After Diana Lindsay’s improbable recovery from stage four lung cancer, and her husband Kelly’s recovery from kidney cancer, the two turned the building that once housed their communications company into a healing center.

What a Healing Circle is

Commonweal co-founder Michael Lerner explains that, in a healing circle, you step out of ordinary time and into a welcoming, safe, accepting place.

Agreements in Circle

Healing Circles Langley co-founder Diana Lindsay lists the agreements that protect those who participate in a healing circle.

In circle, people:

  • Treat each other with kindness and respect.
  • Listen to each other with compassion and curiosity.
  • Honor each other’s paths and don’t attempt to “fix” each other.
  • Hold each other’s stories in confidence.
  • Trust that members have the guidance they need within them and embrace silence as a means of accessing that guidance.

Circle Practices

Commonweal co-founder Michael Lerner describes the simple (though not necessarily easy) practices that make circles a healing experience. They include:

  • Listening with attention
  • Speaking with intention
  • Tending to the well-being of the circle

Roles in Circle

Healing Circles Langley co-founder Kelly Lindsay says establishing the mechanics of a circle is what allows magic to happen. Although everyone in a healing circle is a peer, there are specific roles that some members play. Based on the work of Christina Baldwin and Ann Linnea of Peer Spirit, these include:

  • The host, who convenes and pays attention to flow of the circle.
  • The guardian, who watches time, monitors the energy of the group, and protects the agreements.

All members share responsibility for what takes place in the circle and also take responsibility for their own healing.

Preparing a Healing Circle

Diana Lindsay and Michael Lerner talk about creating a safe environment that incorporates beauty and comfort in creating a welcoming space.

People heal by being together, Diana says, and that alone contributes toward healing. Welcoming people and making space for social interaction before and after circle is an important aspect of preparation.

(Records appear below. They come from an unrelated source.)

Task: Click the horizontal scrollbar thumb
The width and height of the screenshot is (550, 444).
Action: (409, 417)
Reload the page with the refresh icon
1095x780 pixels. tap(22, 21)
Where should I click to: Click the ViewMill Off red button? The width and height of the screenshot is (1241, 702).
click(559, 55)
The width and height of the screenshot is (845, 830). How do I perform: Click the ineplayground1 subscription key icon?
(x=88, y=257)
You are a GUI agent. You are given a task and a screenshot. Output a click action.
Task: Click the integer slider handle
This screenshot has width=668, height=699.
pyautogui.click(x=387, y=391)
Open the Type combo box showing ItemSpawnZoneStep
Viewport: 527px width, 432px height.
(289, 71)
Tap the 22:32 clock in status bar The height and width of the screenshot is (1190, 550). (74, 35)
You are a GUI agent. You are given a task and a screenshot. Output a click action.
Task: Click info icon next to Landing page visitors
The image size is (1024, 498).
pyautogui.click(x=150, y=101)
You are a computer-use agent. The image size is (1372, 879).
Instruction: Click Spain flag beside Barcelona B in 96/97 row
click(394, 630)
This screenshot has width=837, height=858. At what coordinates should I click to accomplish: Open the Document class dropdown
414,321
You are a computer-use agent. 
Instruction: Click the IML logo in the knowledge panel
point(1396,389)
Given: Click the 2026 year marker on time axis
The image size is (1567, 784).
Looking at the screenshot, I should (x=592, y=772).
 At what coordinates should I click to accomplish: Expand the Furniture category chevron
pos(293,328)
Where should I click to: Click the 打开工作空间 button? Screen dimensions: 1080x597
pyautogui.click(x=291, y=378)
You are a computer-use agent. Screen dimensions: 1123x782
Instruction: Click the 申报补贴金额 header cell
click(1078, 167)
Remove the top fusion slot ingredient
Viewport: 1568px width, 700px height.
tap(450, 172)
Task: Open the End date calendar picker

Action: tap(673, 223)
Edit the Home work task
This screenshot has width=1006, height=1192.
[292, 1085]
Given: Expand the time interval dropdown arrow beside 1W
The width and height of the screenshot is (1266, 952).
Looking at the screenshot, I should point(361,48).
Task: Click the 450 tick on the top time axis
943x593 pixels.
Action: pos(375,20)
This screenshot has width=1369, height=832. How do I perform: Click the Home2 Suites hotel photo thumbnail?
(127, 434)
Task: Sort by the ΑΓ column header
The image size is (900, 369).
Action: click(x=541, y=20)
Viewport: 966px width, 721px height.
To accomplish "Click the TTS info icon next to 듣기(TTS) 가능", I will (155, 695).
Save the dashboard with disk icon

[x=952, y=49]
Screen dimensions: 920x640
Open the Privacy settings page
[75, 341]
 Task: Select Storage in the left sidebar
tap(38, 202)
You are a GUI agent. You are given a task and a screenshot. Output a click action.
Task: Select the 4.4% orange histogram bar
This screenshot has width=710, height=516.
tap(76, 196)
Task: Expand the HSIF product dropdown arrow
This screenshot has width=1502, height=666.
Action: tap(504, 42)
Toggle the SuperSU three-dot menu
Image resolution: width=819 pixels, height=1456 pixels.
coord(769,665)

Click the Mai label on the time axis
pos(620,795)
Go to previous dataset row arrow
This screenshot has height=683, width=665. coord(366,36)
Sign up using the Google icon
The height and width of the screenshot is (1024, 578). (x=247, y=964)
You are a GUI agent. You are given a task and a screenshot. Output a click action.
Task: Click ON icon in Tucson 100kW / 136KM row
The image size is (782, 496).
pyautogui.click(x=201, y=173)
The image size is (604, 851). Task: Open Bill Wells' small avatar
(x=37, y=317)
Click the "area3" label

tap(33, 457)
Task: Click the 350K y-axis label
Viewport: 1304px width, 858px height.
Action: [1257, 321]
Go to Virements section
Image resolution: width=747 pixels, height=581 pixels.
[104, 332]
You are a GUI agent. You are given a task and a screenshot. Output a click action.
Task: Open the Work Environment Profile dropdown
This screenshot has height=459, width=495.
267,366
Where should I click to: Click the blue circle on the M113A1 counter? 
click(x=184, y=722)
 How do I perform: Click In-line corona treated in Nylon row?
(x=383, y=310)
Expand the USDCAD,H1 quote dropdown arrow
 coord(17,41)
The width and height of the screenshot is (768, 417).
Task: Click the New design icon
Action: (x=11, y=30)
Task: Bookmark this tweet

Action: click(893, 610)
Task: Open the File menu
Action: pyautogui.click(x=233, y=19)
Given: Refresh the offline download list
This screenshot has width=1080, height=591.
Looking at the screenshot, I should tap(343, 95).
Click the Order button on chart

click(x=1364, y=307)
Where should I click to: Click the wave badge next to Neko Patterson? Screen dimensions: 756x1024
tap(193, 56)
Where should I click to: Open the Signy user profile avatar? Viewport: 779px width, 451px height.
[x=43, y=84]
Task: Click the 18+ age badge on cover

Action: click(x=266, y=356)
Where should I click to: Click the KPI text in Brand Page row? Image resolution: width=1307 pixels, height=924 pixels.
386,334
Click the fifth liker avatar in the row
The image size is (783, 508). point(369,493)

A center is also an essential element of a healing circle. It acts like the hub of a wheel and helps people stay focused on the intention, so they’re not conversing directly with each other.

Holding a Circle

Diana Lindsay describes a simple sample format of a healing circle.

  • Rituals (such as lighting a candle, ringing a bell, and reading a poem) help people step away from their everyday life and become fully present in circle.
  • A check-in gives each circle member an opportunity to share how his or her discovery process is going. Members pass a talking piece, giving each a chance to speak and be heard.
  • Often, a question arises as a result of the check-in. A second round enables members to share their collective wisdom in response to that question.
  • Rituals help close the circle and transition people back into everyday life.
  • Social time precedes and follows circle.